▶ [PROMPT 1]:
Reproduce the portion of the passage on LGBT persecution in Africa that begins at the words "When Uganda’s Minister" and ends after the words "penalty for gays.".
▶ [PROMPT 2]:
Continue the passage on LGBT persecution in Africa, starting right after its final sentence.

When Uganda’s Minister of State for Ethics and Integrity, Simon Lokodo, told AFP journalists that  treatment of homosexuals in his country is “tolerant” because the government is “not slaughtering them”, and reports showed suspected gay men being forced to walk naked through the streets of the Nigerian capital, Lagos, it was a stark reminder of just how bad the situation of the LGBT community has now become across much of Africa.  In Cameroon, it’s reported a well-known gay activist has been arrested, and in Malawi, Muslim leaders are calling for the death penalty for gays.

This increasingly active state-sponsored persecution of our community has – as we’ve said before – been partly fuelled by US evangelists exploiting splits in the Anglican Communion (ordination of women, gay rights etc.) and the power of fundamentalism; having lost traction at home under Obama, it’s an opportunity they’ve seized aggressively, often using pseudo-science and stoking the notion that homosexuality is somehow “un-African”, just another example of Western moral decadence imported under colonial rule. It’s given an increasing number of African leaders a useful scapegoat to distract populations from debates about corruption and so forth as well as creating a spurious image of “moral leadership” and a sense of continental unity and shared values linked to ethnic identity which gets beyond tribalism and the tensions between Islam and Christianity.

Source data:
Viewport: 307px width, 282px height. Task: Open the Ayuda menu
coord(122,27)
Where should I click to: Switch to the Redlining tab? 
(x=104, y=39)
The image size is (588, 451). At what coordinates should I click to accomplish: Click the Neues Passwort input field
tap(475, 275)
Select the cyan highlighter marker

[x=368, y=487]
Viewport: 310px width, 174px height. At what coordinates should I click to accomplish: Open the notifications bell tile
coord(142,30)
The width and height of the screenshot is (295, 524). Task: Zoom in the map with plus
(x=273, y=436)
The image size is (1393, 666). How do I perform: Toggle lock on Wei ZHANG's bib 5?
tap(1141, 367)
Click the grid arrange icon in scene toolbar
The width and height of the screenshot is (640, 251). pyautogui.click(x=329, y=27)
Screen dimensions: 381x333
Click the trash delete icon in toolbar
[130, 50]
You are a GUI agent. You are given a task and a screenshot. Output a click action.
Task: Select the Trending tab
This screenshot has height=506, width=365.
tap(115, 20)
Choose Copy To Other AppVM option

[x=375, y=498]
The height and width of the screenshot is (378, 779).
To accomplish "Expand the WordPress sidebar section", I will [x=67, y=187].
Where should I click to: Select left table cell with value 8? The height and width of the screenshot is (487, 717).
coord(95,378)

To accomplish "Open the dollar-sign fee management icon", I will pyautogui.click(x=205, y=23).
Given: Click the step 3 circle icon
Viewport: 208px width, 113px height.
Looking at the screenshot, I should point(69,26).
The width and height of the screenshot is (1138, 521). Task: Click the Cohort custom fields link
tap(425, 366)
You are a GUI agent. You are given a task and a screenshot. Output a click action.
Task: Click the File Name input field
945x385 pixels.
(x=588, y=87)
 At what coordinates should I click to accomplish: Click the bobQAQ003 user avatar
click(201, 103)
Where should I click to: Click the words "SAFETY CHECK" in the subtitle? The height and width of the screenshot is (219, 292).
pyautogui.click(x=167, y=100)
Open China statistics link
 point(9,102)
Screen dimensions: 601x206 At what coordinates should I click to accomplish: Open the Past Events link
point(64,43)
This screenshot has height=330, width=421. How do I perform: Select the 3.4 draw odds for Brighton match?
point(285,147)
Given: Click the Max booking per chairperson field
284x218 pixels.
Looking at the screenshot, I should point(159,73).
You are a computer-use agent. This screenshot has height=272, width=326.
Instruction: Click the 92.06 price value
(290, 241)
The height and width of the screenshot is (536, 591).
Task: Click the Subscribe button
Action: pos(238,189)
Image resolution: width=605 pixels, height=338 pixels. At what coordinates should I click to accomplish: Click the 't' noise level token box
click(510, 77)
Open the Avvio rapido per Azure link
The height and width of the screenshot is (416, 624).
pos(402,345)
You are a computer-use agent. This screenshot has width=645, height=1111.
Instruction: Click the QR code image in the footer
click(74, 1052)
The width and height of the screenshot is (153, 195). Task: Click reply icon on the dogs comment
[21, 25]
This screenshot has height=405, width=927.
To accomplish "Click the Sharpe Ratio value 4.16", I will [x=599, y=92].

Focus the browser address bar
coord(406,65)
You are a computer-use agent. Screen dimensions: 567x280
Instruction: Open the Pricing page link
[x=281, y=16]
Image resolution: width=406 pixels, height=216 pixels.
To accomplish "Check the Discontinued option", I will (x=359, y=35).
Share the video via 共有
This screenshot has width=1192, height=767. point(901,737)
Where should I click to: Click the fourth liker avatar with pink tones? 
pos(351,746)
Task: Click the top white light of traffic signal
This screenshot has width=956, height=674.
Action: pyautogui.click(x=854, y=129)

▶ [TASK RESPONSE 1]:
When Uganda’s Minister of State for Ethics and Integrity, Simon Lokodo, told AFP journalists that  treatment of homosexuals in his country is “tolerant” because the government is “not slaughtering them”, and reports showed suspected gay men being forced to walk naked through the streets of the Nigerian capital, Lagos, it was a stark reminder of just how bad the situation of the LGBT community has now become across much of Africa.  In Cameroon, it’s reported a well-known gay activist has been arrested, and in Malawi, Muslim leaders are calling for the death penalty for gays.

▶ [TASK RESPONSE 2]:
This week Vladimir Putin gave a top honour for – among other things – “humanitarian work” to a top TV news presenter who says the hearts of gay people who die “should be buried or burned as unfit for extending anyone’s life.”

The combination of what’s going on in Africa and Putin/Russia’s institutionalised homophobia is a particularly dangerous and toxic cocktail,  because it creates a climate which implies there is a twisted “legitimacy” to the anti-gay lobby, and suggests that there is somehow a large-scale morally-acceptable alternative to what has been happening in more enlightened countries in recent years.  

You can already see the effects spreading; a growing sense that the Christian community is being marginalised, and proposals to curb discussion of homosexuality in schools. In the US, several states are debating laws which will allow doctors to deny healthcare to the LGBT community on grounds of conscience.

If you add to that the complacency of the LGBT “community” the world starts to feel increasingly unsafe. It may be partly down to visibility and changes in reporting over the years, but somehow it feels there is a much bigger aggressive and physical threat to the LGBT community than I can ever remember.  It’s time we spoke up.

Frank Mugisha, one of Uganda’s few public gay activists (good reason for that), is convinced that’s the case. The US-based Center for Constitutional Rights is working with him to take evangelist Scott Lively  to court over his alleged involvement in shaping the dreadful legal sanctions the LGBTQ community in Uganda has been fighting. There’s a good interview with Frank in the UK newspaper The Independent, in which he argues that “homophobia is actually imported, not African”.

“Lively has been the man with the plan in this enterprise,” said Pam Spees, senior staff attorney at the Center for Constitutional Rights. “He long ago set out a very specific and detailed methodology for stripping away the most basic human rights protections, to silence and ultimately disappear LGBT people. Unfortunately, he found willing accomplices and fertile ground in Uganda.”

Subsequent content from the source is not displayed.